C’est d’abord le goût des expressions saisissantes, qui frappent vivement l’imagination et se gravent aisément dans la mémoire. Avant Corneille, il aime ces vers à la Sénèque[1] où une vérité morale est condensée sous une forme brève et volontiers antithétique :

Toujours reigle à sa fin de ton vivre le cours.

Chacun de tes jours tende au dernier de tes jours.
De qui veut vivre au ciel l’aise soit la souffrance,

Et le jour de la mort celuy de la naissance…[2]

Et c’est sans doute le commerce assidu de Juvénal et de Tacite qui a fortifié son goût naturel des mots qui peignent et sa tendance à substituer sans cesse l’image concrète à l’idée abstraite. En voici quelques exemples :

Non que son cœur voguast aux flots de vanité (IV, 160, Feux).

Car de cette tourmente il n’y a plus de port
Que les bras estendus du havre de la mort (IV, 171, Feux).
À l’heure que le Ciel fume de sang et d’ames (IV, 220, Fers).
En tel estat la Cour, au jour d’esjouissance,
Se pourmeine au travers des entrailles de France (IV, 220, Fers).
Je vous en veux à vous, apostats degeneres,
Qui lechez le sang frais tout fumant de voz peres

Sur les pieds des tueurs… (IV, 276, Jugem.)

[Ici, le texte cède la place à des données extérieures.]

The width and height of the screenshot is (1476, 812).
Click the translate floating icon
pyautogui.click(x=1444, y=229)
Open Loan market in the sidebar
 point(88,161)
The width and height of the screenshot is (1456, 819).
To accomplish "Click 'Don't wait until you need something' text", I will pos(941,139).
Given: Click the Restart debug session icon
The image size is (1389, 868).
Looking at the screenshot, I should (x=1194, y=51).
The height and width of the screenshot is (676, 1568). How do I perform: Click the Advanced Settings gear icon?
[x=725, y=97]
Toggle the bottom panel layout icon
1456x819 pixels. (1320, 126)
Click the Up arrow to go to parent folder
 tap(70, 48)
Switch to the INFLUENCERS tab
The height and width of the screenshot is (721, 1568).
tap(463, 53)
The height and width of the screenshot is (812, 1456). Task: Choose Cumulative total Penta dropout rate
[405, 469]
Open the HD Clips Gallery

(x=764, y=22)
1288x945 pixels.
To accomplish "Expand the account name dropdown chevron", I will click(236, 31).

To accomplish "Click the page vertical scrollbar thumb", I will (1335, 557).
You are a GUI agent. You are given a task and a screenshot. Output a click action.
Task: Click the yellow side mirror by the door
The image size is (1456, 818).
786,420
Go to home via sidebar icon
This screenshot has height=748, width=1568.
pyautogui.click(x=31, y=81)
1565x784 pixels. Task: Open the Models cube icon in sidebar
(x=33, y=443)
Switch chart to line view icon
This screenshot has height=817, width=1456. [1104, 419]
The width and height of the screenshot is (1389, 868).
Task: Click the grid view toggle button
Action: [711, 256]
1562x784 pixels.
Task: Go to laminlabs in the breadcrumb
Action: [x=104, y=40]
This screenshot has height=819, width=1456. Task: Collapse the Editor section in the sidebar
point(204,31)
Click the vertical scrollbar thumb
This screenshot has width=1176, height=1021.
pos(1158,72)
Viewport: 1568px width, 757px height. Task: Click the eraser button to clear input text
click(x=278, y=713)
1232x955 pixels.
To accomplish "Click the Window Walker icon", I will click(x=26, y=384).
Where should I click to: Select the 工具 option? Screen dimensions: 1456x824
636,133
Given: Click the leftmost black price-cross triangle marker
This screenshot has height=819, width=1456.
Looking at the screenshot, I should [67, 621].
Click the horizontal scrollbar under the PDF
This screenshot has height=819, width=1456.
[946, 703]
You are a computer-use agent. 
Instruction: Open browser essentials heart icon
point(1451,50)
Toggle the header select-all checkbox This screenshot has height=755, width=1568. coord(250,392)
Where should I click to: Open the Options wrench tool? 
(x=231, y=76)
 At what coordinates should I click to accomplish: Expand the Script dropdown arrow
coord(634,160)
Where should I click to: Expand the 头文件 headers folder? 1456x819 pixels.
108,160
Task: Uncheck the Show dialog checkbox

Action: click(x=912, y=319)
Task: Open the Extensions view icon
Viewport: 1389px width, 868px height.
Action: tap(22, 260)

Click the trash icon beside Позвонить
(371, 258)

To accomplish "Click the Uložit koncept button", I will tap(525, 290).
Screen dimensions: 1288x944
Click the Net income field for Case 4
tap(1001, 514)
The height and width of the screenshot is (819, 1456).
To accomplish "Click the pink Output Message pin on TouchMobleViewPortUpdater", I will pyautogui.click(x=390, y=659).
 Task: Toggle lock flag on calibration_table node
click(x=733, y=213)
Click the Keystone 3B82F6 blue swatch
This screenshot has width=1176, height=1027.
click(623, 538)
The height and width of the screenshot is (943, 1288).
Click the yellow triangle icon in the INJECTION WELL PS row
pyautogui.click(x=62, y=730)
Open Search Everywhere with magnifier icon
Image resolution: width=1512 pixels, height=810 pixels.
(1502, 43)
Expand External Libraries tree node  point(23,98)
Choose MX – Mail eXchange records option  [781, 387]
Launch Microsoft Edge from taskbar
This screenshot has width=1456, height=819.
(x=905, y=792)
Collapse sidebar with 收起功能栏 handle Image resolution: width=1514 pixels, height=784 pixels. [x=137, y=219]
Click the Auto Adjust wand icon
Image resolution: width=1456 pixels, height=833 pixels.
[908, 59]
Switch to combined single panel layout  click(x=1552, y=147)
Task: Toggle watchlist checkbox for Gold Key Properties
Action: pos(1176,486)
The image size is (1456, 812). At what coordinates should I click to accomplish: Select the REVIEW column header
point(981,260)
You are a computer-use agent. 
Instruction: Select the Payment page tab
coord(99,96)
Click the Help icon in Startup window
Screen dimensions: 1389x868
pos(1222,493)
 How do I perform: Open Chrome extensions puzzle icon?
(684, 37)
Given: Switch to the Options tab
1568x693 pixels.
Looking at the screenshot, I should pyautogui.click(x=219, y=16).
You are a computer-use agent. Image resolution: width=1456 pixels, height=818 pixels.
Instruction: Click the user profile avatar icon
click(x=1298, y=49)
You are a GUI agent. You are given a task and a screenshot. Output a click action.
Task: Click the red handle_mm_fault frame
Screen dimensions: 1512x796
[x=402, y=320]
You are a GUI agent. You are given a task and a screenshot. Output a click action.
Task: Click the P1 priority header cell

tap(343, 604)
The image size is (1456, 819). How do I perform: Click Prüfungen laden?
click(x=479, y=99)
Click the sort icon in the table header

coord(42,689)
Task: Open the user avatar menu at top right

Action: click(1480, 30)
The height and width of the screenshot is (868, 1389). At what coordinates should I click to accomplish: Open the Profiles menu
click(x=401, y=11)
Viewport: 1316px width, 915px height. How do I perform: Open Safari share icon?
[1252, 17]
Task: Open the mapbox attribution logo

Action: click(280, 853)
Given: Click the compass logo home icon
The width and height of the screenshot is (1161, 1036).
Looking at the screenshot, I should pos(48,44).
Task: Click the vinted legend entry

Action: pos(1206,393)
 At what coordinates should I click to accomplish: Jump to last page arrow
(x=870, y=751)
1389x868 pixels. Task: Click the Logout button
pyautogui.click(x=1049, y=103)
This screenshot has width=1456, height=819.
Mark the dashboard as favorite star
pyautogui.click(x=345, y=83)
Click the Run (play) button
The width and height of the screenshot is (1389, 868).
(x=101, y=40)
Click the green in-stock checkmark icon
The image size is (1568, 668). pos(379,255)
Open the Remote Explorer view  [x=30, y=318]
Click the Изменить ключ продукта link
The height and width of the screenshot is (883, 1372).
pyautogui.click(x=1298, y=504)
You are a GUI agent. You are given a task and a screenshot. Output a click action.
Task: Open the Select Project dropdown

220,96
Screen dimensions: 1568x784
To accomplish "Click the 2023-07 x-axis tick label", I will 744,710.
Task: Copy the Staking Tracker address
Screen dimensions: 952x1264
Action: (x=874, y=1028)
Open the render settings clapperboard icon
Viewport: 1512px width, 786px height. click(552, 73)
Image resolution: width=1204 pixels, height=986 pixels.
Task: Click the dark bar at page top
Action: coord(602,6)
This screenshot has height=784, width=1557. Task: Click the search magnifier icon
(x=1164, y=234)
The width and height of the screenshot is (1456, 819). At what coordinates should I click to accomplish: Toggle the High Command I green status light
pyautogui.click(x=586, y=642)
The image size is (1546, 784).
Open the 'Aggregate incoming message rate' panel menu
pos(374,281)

Un second trait, non moins important, c’est l’introduction de l’éloquence dans la poésie. Ronsard avait déjà donné,

  1. Ce goût des sentences n’était sans doute pas absolument nouveau : il se trouvait déjà chez les poètes tragiques qui s’inspiraient de Sénèque, et même chez la plupart des ronsardisants. Mais c’est chez d’Aubigné qu’il devient caractéristique.

  2. IV, 156, Feux ; cf. Miseres, v. 1262 ; et IV, 172, Feux, etc.